La «dama de poncho rojo, pelo de plata y carne morena», como la describió Joaquín Sabina en la canción Por el bulevar de los sueños rotos, quizá no escogió dónde nacer pero sí dónde morir, en la ciudad de la eterna primavera, Cuernavaca, Morelos, el 5 de agosto de 2012.
¡Los mexicanos nacemos donde nos da la rechingada gana!», dijo en alguna ocasión tras reafirmar su verdadera nacionalidad, aunque haya nacido en Costa Rica.
Tras una estancia en España se le concedió volver a su México, lindo y querido para morirse en su patria adoptiva y hogar durante 70 años.
Una bronconeumonía acabó por vencer a la indomable Chavela, que a sus 93 años seguía cantando y forjando su leyenda, como en su último mensaje en Twitter que sería casi como una declaración de principios.
Yo no me voy a morir porque soy una chamana y nosotros no nos morimos, nosotros trascendemos», publicó la intérprete de rango vocal curtido con tequila.
Antes de ser una quinceañera ya cantaba en las calles de la Ciudad de México de la década de los 30. En los años 40, a sus 41 primaveras, empezó a hacerlo de manera profesional y lanzó su primer álbum en 1961 hasta acumular 80 discos grabados.
En el México postrevolucionario se hizo amante de la pintora Frida Kahlo (1907-1954) -se declaró abiertamente homosexual en 2000- y su primer éxito musical fue Macorina, que al principio fue prohibida aquí y que fue convertida por la entonces activa guerrilla hispanoamericana, en su himno.
Célebre como sus amistades mexicanas –Frida Kahlo, José Alfredo Jiménez, Agustín Lara, Diego Rivera, así como los españoles Pedro Almodóvar y Joaquín Sabina– Chavela revolucionó la música mexicana y no sólo con su aguardentoso cantar sino con un atuendo poco femenino para su época, pantalón, jorongo y una pistola en el cinturón, por si se ofrece.
Estaba convencida de que su muerte iba a ser dulce y hasta dijo: «Así soy yo.
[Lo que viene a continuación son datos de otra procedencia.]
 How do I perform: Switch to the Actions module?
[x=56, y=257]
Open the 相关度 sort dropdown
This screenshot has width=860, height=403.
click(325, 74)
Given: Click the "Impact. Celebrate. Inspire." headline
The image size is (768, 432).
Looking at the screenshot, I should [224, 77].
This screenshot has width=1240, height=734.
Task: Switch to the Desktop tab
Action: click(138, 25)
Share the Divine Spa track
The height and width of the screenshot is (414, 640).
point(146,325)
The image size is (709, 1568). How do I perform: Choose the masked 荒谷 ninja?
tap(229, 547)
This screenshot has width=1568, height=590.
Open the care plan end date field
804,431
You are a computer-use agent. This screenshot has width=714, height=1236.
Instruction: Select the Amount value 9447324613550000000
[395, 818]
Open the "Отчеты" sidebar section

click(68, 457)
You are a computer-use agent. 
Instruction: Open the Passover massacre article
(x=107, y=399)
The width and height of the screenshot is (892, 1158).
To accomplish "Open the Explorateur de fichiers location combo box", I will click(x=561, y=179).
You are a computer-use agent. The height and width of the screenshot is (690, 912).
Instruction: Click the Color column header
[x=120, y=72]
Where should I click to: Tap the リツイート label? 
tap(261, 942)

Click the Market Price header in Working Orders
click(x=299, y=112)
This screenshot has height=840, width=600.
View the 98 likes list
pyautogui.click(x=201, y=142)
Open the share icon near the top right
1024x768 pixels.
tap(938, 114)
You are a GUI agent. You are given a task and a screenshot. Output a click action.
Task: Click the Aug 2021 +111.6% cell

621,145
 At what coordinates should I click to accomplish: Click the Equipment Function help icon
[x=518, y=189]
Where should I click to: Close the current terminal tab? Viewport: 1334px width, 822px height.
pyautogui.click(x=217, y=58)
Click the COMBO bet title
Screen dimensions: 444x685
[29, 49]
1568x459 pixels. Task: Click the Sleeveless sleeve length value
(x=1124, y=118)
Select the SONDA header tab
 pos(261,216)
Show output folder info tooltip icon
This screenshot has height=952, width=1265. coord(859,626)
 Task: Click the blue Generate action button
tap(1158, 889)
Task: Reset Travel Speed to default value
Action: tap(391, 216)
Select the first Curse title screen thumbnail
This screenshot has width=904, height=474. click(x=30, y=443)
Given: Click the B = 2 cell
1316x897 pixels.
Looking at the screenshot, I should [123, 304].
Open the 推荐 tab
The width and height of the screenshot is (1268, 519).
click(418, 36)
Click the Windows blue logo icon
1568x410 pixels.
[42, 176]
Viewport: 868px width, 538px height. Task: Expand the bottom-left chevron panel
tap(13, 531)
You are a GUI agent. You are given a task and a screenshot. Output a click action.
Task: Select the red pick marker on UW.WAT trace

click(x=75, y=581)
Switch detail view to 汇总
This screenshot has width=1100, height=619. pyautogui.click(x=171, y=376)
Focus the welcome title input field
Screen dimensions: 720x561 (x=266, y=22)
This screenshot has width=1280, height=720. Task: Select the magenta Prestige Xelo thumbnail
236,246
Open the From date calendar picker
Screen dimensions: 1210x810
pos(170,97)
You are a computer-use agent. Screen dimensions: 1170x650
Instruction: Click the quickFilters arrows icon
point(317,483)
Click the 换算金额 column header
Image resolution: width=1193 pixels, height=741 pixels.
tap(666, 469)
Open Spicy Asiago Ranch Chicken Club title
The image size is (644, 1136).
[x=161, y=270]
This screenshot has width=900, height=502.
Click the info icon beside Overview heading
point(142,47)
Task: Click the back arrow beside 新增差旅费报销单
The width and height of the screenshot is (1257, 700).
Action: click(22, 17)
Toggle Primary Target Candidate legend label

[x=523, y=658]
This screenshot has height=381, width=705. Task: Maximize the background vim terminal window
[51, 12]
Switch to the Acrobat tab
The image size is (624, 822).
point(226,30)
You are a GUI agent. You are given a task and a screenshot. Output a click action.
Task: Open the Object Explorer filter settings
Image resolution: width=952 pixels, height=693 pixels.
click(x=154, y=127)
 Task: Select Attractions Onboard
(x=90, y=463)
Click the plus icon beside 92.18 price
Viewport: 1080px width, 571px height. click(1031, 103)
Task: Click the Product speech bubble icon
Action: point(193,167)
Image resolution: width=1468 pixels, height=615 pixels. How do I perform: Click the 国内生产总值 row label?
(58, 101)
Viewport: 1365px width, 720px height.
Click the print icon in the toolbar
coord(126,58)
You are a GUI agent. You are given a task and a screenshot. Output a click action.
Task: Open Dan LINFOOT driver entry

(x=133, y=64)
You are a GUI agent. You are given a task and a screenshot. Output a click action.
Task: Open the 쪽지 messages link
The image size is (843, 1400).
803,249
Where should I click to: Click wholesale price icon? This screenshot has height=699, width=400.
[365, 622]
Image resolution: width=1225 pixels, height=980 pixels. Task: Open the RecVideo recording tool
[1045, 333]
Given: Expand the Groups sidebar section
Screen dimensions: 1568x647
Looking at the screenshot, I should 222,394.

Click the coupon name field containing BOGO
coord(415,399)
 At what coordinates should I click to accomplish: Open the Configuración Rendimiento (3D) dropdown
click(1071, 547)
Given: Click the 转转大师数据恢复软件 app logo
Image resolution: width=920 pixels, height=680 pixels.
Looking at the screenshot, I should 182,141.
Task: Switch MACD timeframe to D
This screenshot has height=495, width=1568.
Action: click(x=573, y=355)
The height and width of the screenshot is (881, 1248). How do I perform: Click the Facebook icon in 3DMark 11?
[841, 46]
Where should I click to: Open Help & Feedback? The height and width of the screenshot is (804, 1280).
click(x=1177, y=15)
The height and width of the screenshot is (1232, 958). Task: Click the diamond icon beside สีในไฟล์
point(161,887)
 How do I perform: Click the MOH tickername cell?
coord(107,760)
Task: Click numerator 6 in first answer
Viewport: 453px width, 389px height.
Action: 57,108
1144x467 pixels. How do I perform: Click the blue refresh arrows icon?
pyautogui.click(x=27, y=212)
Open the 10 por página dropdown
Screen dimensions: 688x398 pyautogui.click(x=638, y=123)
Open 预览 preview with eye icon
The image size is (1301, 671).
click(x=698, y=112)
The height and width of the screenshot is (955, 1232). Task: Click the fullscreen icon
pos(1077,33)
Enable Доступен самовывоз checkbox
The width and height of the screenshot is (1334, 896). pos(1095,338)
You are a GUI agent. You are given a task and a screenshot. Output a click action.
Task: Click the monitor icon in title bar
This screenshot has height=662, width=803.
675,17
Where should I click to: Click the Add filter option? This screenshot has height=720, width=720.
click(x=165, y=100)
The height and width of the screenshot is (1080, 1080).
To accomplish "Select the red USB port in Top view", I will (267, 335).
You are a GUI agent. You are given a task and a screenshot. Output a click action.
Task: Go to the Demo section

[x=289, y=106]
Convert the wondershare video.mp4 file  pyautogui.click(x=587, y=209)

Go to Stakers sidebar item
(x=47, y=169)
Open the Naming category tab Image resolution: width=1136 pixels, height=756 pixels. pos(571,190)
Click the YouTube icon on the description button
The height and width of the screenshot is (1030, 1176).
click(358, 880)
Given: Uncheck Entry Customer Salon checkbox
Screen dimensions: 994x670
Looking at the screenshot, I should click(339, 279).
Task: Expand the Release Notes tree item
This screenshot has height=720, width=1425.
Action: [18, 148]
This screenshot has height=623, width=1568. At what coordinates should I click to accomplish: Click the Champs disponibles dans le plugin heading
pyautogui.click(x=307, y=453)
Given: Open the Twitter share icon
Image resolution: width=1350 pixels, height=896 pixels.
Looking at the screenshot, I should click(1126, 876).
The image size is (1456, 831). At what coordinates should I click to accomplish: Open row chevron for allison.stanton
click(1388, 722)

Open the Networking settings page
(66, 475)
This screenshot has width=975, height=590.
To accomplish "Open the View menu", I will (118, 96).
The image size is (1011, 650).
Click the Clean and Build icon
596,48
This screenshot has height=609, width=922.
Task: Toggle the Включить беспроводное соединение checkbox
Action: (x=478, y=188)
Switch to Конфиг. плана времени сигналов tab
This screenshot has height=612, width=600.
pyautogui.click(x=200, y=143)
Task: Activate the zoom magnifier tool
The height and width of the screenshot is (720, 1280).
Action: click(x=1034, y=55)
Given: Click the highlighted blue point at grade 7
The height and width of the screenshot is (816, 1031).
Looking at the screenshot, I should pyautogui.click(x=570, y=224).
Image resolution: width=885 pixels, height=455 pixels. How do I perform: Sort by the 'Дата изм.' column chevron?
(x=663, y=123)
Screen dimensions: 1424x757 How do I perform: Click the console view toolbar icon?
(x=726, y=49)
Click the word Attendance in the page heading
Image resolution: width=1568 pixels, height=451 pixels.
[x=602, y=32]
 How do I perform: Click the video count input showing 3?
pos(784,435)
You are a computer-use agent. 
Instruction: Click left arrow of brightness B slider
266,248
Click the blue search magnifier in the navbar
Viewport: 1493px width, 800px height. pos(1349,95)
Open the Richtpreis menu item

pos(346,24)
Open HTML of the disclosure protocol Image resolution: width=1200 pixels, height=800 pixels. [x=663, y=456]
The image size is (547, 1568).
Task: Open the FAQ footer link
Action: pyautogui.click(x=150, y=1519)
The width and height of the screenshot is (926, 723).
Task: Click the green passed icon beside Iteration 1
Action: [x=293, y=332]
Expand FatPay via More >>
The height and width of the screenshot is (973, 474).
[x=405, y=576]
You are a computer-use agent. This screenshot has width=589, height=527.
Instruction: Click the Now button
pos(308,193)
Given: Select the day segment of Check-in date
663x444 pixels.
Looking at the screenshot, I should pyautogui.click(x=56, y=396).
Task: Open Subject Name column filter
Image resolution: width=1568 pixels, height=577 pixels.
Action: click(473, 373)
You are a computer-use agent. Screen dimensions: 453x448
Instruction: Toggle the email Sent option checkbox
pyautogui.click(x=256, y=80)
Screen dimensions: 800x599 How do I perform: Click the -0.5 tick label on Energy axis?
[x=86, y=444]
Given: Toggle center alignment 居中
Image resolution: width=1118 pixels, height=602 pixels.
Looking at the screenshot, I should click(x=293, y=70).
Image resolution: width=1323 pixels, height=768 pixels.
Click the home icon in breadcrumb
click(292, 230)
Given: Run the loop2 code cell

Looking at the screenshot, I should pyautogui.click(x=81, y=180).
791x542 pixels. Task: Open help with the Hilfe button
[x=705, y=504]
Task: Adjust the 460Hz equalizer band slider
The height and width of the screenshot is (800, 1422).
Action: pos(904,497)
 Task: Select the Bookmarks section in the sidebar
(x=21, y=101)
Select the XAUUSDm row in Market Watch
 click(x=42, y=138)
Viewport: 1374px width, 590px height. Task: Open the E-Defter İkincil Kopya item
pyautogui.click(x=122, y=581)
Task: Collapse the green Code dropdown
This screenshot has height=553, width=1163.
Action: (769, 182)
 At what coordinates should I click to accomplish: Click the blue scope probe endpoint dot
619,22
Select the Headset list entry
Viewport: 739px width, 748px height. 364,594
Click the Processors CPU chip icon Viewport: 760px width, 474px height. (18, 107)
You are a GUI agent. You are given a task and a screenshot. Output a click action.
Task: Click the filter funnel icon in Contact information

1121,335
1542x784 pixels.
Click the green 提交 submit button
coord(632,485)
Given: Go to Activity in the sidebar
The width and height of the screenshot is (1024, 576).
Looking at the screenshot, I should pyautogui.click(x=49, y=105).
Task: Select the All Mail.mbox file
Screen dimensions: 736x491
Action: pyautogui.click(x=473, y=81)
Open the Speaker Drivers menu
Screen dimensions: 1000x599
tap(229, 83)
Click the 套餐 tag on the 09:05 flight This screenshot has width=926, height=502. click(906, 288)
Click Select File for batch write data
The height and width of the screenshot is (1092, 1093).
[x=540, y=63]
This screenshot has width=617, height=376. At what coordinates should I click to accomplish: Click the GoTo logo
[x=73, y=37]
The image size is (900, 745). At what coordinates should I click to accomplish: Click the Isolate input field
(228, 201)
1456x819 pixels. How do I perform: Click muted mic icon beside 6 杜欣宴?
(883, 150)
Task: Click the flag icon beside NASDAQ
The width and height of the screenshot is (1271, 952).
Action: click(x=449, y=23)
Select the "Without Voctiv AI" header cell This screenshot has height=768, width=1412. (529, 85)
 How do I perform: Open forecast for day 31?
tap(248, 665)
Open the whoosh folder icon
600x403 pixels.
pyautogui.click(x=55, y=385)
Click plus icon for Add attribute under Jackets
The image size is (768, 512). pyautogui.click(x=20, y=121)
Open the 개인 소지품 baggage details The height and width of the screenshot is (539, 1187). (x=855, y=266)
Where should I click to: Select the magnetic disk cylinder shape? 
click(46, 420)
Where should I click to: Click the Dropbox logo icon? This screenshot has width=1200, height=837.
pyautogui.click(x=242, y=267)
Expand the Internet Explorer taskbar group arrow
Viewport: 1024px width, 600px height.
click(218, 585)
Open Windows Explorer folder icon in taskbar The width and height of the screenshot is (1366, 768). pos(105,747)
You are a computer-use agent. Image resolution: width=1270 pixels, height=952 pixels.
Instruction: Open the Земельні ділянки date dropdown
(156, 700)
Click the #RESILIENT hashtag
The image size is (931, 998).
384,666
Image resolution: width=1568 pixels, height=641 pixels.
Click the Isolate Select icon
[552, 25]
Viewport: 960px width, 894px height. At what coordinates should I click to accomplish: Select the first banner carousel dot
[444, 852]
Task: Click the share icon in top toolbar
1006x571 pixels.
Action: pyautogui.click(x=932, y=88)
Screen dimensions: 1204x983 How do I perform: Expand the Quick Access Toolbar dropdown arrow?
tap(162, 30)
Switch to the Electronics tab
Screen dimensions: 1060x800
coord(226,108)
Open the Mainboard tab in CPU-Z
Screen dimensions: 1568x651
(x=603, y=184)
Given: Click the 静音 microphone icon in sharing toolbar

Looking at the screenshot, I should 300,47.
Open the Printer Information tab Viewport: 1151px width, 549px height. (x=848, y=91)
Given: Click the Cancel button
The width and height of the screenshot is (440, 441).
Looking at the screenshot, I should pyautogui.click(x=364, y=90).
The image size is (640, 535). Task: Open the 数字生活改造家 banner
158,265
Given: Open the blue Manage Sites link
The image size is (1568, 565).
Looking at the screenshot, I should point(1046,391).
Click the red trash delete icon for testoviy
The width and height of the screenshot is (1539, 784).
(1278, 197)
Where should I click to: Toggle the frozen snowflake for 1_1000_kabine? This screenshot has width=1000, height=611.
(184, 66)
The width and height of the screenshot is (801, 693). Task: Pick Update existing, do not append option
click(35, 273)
Voy a detener mis pasos una mañana temprano, o un atardecer, como quiera, no me cuesta», vaticinó en un encuentro con medios de comunicación en su casa.
Ahí hizo una última petición ser despedida con esa canción popular mexicana que tantas veces cantó e inmortalizó: «Tápame con tu rebozo, Llorona, porque me muero de frío».